Per aggirare questa imperfezione, la cultura di cellula tumorale 3D è stata proposta come modello preclinico più accurato/più pertinente di prova, non solo biomeccanico ma anche al genoma, al proteome ed al livello del metabolome. Questo approccio egualmente crea una via verso lo sviluppo di un atlante preclinico che descrive i profili molecolari delle linee cellulari sviluppate nel 2D contro 3D, informazioni che sono irritato necessarie esattamente riflettono lo sviluppo della droga. A proteomics basato a sig.ra contemporaneo rappresenta una tecnologia potente capace di rivelare le alterazioni nell'espressione/regolamento del livello della proteina e cambia nelle modifiche post-di traduzione connesse con la valutazione preclinica della droga.

Ancora, il fenotipo molecolare differenziale di un proteome della membrana della linea cellulare di NSCLC sviluppato nel 2D contro 3D-culture ancora sta mancando.

Il gruppo di ricerca più biondo ha concluso nel loro output della ricerca di Oncotarget che le celle NCI-H23 harbors il mutante omozigotico di KRas4BG12C e potrebbero essere usate come modello preclinico di NSCLC per le prove degli inibitori covalenti allele-specifici che legano alla cisteina alla posizione 12 del mutante di G12C KRas4B. D'importanza, l'approccio attuale tiene conto proteoform- diretto e la quantificazione allele-specifica dei cambiamenti nel regolamento mutante di KRasG12C e di KRasWT e può essere impiegato facilmente nelle risposte di misura agli inibitori covalenti allele-specifici o a tutti i altri composti terapeutici che pregiudicano l'espressione di Ras.
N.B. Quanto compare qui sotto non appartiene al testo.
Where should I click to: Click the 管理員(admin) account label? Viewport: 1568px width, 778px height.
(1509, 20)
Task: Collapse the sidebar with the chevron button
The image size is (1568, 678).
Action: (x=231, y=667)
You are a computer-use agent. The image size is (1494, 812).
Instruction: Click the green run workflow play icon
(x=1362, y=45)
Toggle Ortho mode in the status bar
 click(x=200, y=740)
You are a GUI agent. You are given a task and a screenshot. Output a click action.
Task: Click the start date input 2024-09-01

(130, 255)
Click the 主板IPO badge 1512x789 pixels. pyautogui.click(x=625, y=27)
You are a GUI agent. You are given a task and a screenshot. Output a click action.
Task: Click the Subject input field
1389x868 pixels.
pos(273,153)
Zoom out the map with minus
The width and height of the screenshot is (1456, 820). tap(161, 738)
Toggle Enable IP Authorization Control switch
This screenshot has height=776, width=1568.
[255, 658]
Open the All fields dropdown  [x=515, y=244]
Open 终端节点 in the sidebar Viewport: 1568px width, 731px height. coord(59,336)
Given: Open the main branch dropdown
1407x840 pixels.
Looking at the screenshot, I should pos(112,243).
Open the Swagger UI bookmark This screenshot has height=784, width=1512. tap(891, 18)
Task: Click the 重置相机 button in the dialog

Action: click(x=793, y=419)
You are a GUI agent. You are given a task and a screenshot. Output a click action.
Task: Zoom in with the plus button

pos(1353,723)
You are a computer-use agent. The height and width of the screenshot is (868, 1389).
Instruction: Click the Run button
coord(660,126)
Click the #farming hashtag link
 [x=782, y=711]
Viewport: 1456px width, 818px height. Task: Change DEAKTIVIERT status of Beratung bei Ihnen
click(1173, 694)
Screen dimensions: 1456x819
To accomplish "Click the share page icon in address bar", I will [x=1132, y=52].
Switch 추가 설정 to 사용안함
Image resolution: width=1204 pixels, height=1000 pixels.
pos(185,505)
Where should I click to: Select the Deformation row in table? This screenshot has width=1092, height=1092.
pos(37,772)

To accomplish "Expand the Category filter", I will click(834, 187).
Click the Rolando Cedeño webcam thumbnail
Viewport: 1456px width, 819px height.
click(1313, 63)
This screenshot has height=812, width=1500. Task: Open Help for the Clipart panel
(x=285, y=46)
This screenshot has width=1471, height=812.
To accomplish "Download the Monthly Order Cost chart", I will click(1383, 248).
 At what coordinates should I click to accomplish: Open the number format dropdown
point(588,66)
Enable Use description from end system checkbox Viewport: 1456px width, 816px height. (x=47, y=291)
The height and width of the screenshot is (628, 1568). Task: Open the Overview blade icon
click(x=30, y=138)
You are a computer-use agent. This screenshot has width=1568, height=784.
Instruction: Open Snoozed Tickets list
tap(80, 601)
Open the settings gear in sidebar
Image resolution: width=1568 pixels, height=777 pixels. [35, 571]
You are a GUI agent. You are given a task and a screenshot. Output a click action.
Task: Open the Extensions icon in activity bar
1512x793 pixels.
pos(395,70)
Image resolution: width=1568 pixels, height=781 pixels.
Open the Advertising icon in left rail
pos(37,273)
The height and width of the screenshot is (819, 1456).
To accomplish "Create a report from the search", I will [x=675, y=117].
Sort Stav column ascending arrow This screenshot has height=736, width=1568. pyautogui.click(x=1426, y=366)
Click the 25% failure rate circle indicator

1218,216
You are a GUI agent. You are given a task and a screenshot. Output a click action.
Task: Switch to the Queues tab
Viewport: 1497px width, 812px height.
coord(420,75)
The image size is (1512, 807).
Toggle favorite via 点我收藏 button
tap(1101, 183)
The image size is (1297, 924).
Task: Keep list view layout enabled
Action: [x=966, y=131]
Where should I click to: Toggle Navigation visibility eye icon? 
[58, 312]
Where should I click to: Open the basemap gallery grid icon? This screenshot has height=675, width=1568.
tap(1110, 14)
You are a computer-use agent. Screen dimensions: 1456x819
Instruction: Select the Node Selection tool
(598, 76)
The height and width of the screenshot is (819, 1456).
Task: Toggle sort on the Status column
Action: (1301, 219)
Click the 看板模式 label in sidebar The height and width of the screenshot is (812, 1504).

Il proteomics del fucile da caccia è egualmente favorevole alla quantificazione senza anticorpo assoluta delle isoforme di Ras facendo uso degli standard trittici isoforma-specifici pesanti sintetici per il video parallelo LC MS basato della reazione, questi autori del peptide precedentemente descritti mirando al ricevitore xenotropic e politropico 1 del retrovirus in una miscela complessa della proteina della membrana.

Source:
Journal reference:

Kaczmarczyk, J. A., et al. (2021) Comparative microsomal proteomics of a model lung cancer cell line NCI-H23 reveals distinct differences between molecular profiles of 3D and 2D cultured cells. Oncotarget. doi.org/10.18632/oncotarget.28072.